## Data supplied
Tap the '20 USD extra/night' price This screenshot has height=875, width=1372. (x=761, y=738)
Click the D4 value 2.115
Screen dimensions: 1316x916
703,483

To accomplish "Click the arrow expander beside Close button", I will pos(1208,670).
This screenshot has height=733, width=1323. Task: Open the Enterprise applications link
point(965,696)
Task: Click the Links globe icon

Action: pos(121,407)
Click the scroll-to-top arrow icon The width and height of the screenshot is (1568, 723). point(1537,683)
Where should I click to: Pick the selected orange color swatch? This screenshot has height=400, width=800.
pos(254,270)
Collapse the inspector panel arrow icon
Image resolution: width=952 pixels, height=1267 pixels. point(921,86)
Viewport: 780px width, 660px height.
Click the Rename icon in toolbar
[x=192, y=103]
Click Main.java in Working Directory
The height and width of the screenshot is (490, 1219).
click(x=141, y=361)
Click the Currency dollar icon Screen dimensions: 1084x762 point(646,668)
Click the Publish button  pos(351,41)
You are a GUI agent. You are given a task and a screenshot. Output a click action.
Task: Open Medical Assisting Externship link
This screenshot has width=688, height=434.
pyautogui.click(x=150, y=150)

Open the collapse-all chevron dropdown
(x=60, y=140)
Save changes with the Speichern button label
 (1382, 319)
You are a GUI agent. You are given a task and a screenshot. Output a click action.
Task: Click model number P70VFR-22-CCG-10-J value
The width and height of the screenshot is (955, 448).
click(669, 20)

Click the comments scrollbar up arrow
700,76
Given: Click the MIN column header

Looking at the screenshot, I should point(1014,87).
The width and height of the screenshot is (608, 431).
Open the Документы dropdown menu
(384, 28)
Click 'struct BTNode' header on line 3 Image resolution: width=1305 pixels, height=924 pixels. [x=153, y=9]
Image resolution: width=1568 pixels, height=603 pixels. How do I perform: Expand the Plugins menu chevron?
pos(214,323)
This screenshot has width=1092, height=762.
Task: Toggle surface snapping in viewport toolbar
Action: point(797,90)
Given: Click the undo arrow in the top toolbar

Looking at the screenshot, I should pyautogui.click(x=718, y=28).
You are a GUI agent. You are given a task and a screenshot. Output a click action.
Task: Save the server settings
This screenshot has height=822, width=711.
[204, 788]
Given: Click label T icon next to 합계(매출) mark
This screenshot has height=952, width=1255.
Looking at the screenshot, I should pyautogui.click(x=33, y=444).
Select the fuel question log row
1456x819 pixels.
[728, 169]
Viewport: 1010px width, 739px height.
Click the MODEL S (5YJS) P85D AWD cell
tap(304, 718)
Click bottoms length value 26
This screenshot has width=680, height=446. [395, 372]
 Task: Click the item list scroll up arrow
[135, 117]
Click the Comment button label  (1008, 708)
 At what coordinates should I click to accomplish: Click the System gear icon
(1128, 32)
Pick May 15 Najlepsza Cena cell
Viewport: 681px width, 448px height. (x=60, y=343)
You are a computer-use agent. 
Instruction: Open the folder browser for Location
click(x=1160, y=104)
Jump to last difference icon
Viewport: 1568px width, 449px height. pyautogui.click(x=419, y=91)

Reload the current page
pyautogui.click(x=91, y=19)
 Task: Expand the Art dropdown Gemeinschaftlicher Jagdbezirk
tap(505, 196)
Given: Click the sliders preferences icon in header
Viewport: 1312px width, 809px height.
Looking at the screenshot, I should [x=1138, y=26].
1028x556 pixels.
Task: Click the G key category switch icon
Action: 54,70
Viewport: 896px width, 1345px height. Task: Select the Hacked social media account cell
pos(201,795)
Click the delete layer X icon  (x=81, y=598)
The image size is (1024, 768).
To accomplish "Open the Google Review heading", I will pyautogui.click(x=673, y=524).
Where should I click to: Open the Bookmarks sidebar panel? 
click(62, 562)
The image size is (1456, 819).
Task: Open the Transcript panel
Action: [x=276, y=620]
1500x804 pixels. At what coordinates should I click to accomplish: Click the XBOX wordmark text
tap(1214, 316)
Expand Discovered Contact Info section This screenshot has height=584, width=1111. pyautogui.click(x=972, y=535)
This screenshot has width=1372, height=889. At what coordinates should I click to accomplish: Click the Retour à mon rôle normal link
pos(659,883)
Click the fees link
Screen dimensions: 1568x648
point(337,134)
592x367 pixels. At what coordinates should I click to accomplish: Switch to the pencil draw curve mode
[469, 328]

## Work to be completed
Format all of the items above as one numbered list, leaving out the blank lines.

## Result
1. Tap the '20 USD extra/night' price This screenshot has height=875, width=1372. (x=761, y=738)
2. Click the D4 value 2.115
3. Screen dimensions: 1316x916
4. 703,483
5. To accomplish "Click the arrow expander beside Close button", I will pos(1208,670).
6. This screenshot has height=733, width=1323. Task: Open the Enterprise applications link
7. point(965,696)
8. Task: Click the Links globe icon
9. Action: pos(121,407)
10. Click the scroll-to-top arrow icon The width and height of the screenshot is (1568, 723). point(1537,683)
11. Where should I click to: Pick the selected orange color swatch? This screenshot has height=400, width=800.
12. pos(254,270)
13. Collapse the inspector panel arrow icon
14. Image resolution: width=952 pixels, height=1267 pixels. point(921,86)
15. Viewport: 780px width, 660px height.
16. Click the Rename icon in toolbar
17. [x=192, y=103]
18. Click Main.java in Working Directory
19. The height and width of the screenshot is (490, 1219).
20. click(x=141, y=361)
21. Click the Currency dollar icon Screen dimensions: 1084x762 point(646,668)
22. Click the Publish button  pos(351,41)
23. You are a GUI agent. You are given a task and a screenshot. Output a click action.
24. Task: Open Medical Assisting Externship link
25. This screenshot has width=688, height=434.
26. pyautogui.click(x=150, y=150)
27. Open the collapse-all chevron dropdown
28. (x=60, y=140)
29. Save changes with the Speichern button label
30.  (1382, 319)
31. You are a GUI agent. You are given a task and a screenshot. Output a click action.
32. Task: Click model number P70VFR-22-CCG-10-J value
33. The width and height of the screenshot is (955, 448).
34. click(669, 20)
35. Click the comments scrollbar up arrow
36. 700,76
37. Given: Click the MIN column header
38. Looking at the screenshot, I should point(1014,87).
39. The width and height of the screenshot is (608, 431).
40. Open the Документы dropdown menu
41. (384, 28)
42. Click 'struct BTNode' header on line 3 Image resolution: width=1305 pixels, height=924 pixels. [x=153, y=9]
43. Image resolution: width=1568 pixels, height=603 pixels. How do I perform: Expand the Plugins menu chevron?
44. pos(214,323)
45. This screenshot has width=1092, height=762.
46. Task: Toggle surface snapping in viewport toolbar
47. Action: point(797,90)
48. Given: Click the undo arrow in the top toolbar
49. Looking at the screenshot, I should pyautogui.click(x=718, y=28).
50. You are a GUI agent. You are given a task and a screenshot. Output a click action.
51. Task: Save the server settings
52. This screenshot has height=822, width=711.
53. [204, 788]
54. Given: Click label T icon next to 합계(매출) mark
55. This screenshot has height=952, width=1255.
56. Looking at the screenshot, I should pyautogui.click(x=33, y=444).
57. Select the fuel question log row
58. 1456x819 pixels.
59. [728, 169]
60. Viewport: 1010px width, 739px height.
61. Click the MODEL S (5YJS) P85D AWD cell
62. tap(304, 718)
63. Click bottoms length value 26
64. This screenshot has width=680, height=446. [395, 372]
65.  Task: Click the item list scroll up arrow
66. [135, 117]
67. Click the Comment button label  (1008, 708)
68.  At what coordinates should I click to accomplish: Click the System gear icon
69. (1128, 32)
70. Pick May 15 Najlepsza Cena cell
71. Viewport: 681px width, 448px height. (x=60, y=343)
72. You are a computer-use agent. 
73. Instruction: Open the folder browser for Location
74. click(x=1160, y=104)
75. Jump to last difference icon
76. Viewport: 1568px width, 449px height. pyautogui.click(x=419, y=91)
77. Reload the current page
78. pyautogui.click(x=91, y=19)
79.  Task: Expand the Art dropdown Gemeinschaftlicher Jagdbezirk
80. tap(505, 196)
81. Given: Click the sliders preferences icon in header
82. Viewport: 1312px width, 809px height.
83. Looking at the screenshot, I should [x=1138, y=26].
84. 1028x556 pixels.
85. Task: Click the G key category switch icon
86. Action: 54,70
87. Viewport: 896px width, 1345px height. Task: Select the Hacked social media account cell
88. pos(201,795)
89. Click the delete layer X icon  (x=81, y=598)
90. The image size is (1024, 768).
91. To accomplish "Open the Google Review heading", I will pyautogui.click(x=673, y=524).
92. Where should I click to: Open the Bookmarks sidebar panel? 
93. click(62, 562)
94. The image size is (1456, 819).
95. Task: Open the Transcript panel
96. Action: [x=276, y=620]
97. 1500x804 pixels. At what coordinates should I click to accomplish: Click the XBOX wordmark text
98. tap(1214, 316)
99. Expand Discovered Contact Info section This screenshot has height=584, width=1111. pyautogui.click(x=972, y=535)
100. This screenshot has width=1372, height=889. At what coordinates should I click to accomplish: Click the Retour à mon rôle normal link
101. pos(659,883)
102. Click the fees link
103. Screen dimensions: 1568x648
104. point(337,134)
105. 592x367 pixels. At what coordinates should I click to accomplish: Switch to the pencil draw curve mode
106. [469, 328]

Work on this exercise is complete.